McElroy said:
CritialGaming said:
Entertainment is entertainment, and artistic value from said media is only a bonus. Like Icing on a cake, it's great if it's there and it works. But sometimes the cake is just a fun Twinky and nothing more.
There is always artistic value in works of entertainment (yes, I know you already kinda said that). Sometimes the sum of it just happens to be barely above zero. Like it's one of the pizza toppings, but sometimes that's raisins, sand, or some other stupid shit instead of pineapple. Games being or not being art is more of a question about artistic vision - can game mechanics controlled by the player in a number of ways be art.
The problem with the "art" argument with video games. Is that unlike a book, movie, or a painting; video games are ultimately incomplete pieces of artwork.
No I'm not talking about DLC, and extra add-ons. The video game is never delivered to the same two players in the exact same way. You look at a painting and everybody sees the same fucking painting. But two different people will sit and play a game in different ways, and thus they experience this media differently from each other.
Look no further than Breath of the Wild, a game were some people are just utterly blown away by the beauty of the whole package, and where other people are fucking enraged by the mindbogglingly stupid gameplay designs. Yet BOTW would be classified as art, because the players in both those examples had emotion reactions to the experience provided by the game.
Art- the expression or application of human creative skill and imagination, typically in a visual form such as painting or sculpture, producing works to be appreciated primarily for their beauty or EMOTIONAL power.
Now under the strict definition, every game, every movie, every book, all is technically art. Even if you hate something like Twilight, hate is an emotion, and thus Twilight is art. People often tie the word art to the word good, and that just isn't the case. Art is art good or bad.
After all some guy literally throws paint at canvass and sells it for millions of dollars.
I think the trick is, separating the pretension from the truth.

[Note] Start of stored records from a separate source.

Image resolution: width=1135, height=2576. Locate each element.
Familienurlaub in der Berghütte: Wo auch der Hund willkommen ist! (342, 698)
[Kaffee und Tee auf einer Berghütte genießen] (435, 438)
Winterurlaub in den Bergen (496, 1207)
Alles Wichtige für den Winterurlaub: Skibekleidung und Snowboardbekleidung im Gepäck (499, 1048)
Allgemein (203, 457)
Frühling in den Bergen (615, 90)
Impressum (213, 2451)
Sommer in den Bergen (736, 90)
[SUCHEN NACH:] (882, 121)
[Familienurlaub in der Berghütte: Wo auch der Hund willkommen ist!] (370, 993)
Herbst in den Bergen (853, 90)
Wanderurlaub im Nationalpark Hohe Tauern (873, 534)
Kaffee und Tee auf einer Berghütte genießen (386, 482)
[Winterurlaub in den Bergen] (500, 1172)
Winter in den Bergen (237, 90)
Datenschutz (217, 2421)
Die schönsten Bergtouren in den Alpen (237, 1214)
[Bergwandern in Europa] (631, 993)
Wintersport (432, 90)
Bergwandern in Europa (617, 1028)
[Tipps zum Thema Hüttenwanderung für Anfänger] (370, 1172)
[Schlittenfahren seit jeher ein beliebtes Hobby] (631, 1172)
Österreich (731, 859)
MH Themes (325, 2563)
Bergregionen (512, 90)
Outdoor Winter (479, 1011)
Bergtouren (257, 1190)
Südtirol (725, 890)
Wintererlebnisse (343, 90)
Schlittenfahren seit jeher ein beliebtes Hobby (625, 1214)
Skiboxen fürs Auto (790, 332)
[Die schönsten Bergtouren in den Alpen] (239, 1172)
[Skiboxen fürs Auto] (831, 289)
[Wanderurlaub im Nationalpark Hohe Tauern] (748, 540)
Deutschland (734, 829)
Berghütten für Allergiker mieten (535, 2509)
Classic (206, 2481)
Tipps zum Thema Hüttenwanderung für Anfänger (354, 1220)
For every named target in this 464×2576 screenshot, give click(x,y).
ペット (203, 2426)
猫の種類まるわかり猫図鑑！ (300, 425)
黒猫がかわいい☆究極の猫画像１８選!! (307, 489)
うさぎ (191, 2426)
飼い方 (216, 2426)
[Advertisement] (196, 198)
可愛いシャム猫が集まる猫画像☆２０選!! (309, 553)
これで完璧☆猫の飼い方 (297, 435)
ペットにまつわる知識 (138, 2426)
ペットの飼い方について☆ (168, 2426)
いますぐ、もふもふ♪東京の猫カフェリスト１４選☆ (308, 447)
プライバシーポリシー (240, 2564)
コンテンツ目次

But back to gaming. Are video games art? Yes. But they are some of the most unique piece of artwork in the world because no two people will experience the same video game in the same way. Emotional response aside, everyone who watches a movie is watching the exact same thing, the exact same way. But with a game that identical experience is nearly impossible. Which makes gaming unique.
And when you apply all of that to the topic at hand here, you realize the sad truth.
Everybody watches movies. But not everyone is a film buff.
Same here. The vocal minority are the video game buffs, we know everything about the medium that we love. But the majority of video game players just wanna blow shit up, or solve some puzzles, or 360 no-scope. To most people video games are just things to play, not to analyse, or judge, or debate, or apply some SJW agenda to.
The ultimate answer to the OP is a hardy, "No."